| Ralph Grishman |
Department of Computer Science
Courant Institute of Mathematical Sciences
New York University
715 Broadway, Room 703
New York, NY 10003, U.S.A.
Information extraction (IE) involves the identification of user-specified semantic classes of entities, relations, and events in text. IE renders the information in text in a structured form that can be searched, analyzed, and reasoned about. But adapting an IE system to a new extraction task involving a new set of classes remains a major challenge, and this has limited the impact of IE.
We review some of the research aimed at meeting this challenge, moving from hand-crated rules (which require developer expertise) and supervised training (which requires large annotated corpora) to semi-supervised methods and distant supervision (which require less effort but offer limited performance). We examine the potential for active learning and the trade-off between transparency and efficiency, particularly for users with limited NLP experience. We consider this trade-off in light of our initial experience with an IE customization tool, which gives the user overall control but provides guidance based on a distributional analysis of the text. The talk concludes with a demonstration of the customization process.
(joint work with Yifan He)
Ralph Grishman's BiographyProf. Ralph Grishman is Professor of Computer Science at New York University, and served as chair of the department from 1986 to 1988. He has been involved in research in natural language processing since 1969. He served for a year (1982-83) as project leader in natural language processing at the Navy Center for Applied Research in Artificial Intelligence. Since 1985 he has directed the Proteus Project under funding from DARPA, NSF, and other Government agencies, focusing on research in information extraction. He has participated in most of the multi-site evaluations of information extraction, including MUC [the Message Understanding Conferences], ACE [Automatic Content Extraction] and KBP [Knowledge Base Population], and has been involved in organizing several of these evaluations, most recently KBP. He is a past president of the Association for Computational Linguistics and author of the text Computational Linguistics: An Introduction (Cambridge Univ. Press).
Bernardo Magnini |
FBK - Fondazione Bruno Kessler
Via Sommarive 18, 38100 Povo-Trento, Italy
In the last years, a relevant research line in NLP has focused on detecting semantic relations among portions of text, including entailment, similarity, temporality, and, with a less degree, causality. The attention on such semantic relations has raised the demand to move towards more informative meaning representations, which express properties of concepts and relations among them. This demand triggered research on "statement entailment graphs", where nodes are natural language statements (propositions), comprising of predicates with their arguments and modifiers, while edges represent entailment relations between nodes.

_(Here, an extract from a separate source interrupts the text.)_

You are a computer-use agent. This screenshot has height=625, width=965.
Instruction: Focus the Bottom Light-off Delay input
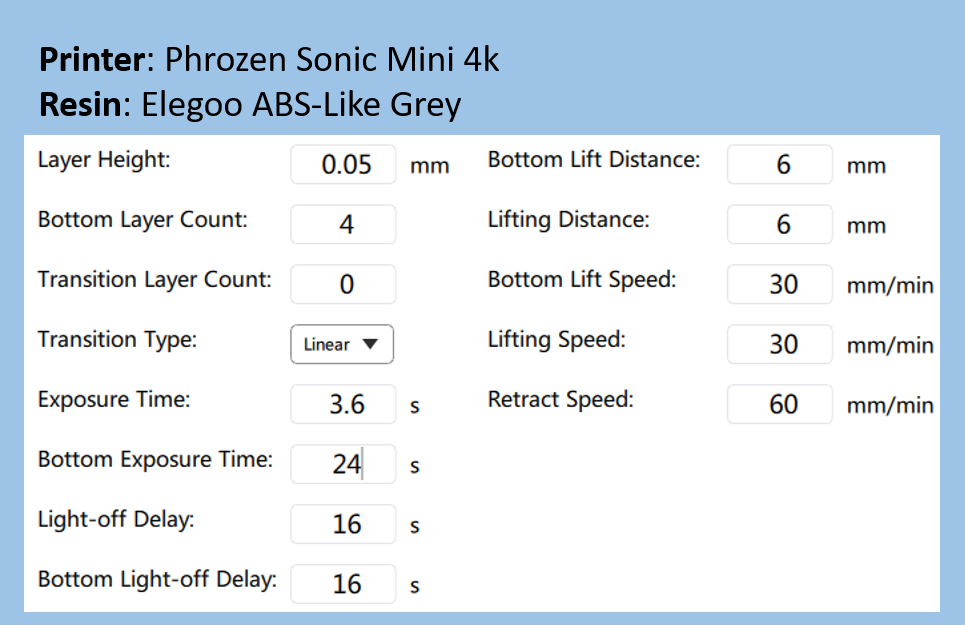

In this talk we report initial research that defines the properties of entailment graphs and their potential applications. Particularly, we show how entailment graphs are profitably used in the context of the EXCITEMENT EU project, where they are applied for the analysis of customer interactions across multiple channels, including speech, email, chat and social media, and multiple languages (English, German, Italian).

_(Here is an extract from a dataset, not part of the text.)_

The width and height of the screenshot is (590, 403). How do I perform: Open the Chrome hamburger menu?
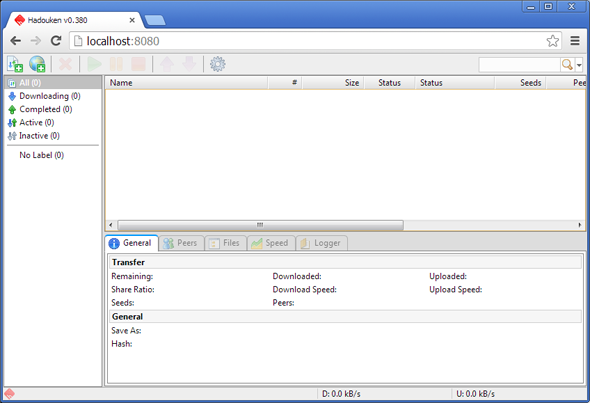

Bernardo Magnini's BiographyBernardo Magnini is senior researcher at FBK in Trento, where he is co-responsible of the Research Unit on Human Language Technology. His interests are in the field of Natural Language Processing, particularly lexical semantics, question answering and textual entailment, areas in which he has published more than 130 scientific papers. He has coordinated several international research projects, including QALL-ME (Question Answering), LiveMemories (content extraction and integration), and EXCITEMENT (textual inferences). He has launched and has coordinated EVALITA, the evaluation campaign for both NLP and speech tools for Italian. He is contract professor at the University of Bolzano, and member of the Scientific Committee of several initiatives, both academic and industrial. He currently coordinates the special interest group on NLP of the Italian Association for Artificial Intelligence.
Salim Roukos |
Senior Manager, Multilingual NLP Technologies & CTO Translation Technologies
Thomas J. Watson Research Center
Yorktown Heights, NY, USA
Significant progress in the quality of statistical machine translation over the past few years include the use of source language analysis including parse forests of the input, techniques for cross-system adaptation, and improved data modeling for informal communications such as found in blogs. We will give an overview of what has been done in each of the above areas. We will also give an update on techniques to improve the value of machine translation for human translators for MT Post Editing. In particular, we will discuss the impact of MT on human translator productivity in translating English to Japanese, a notoriously challenging language pair.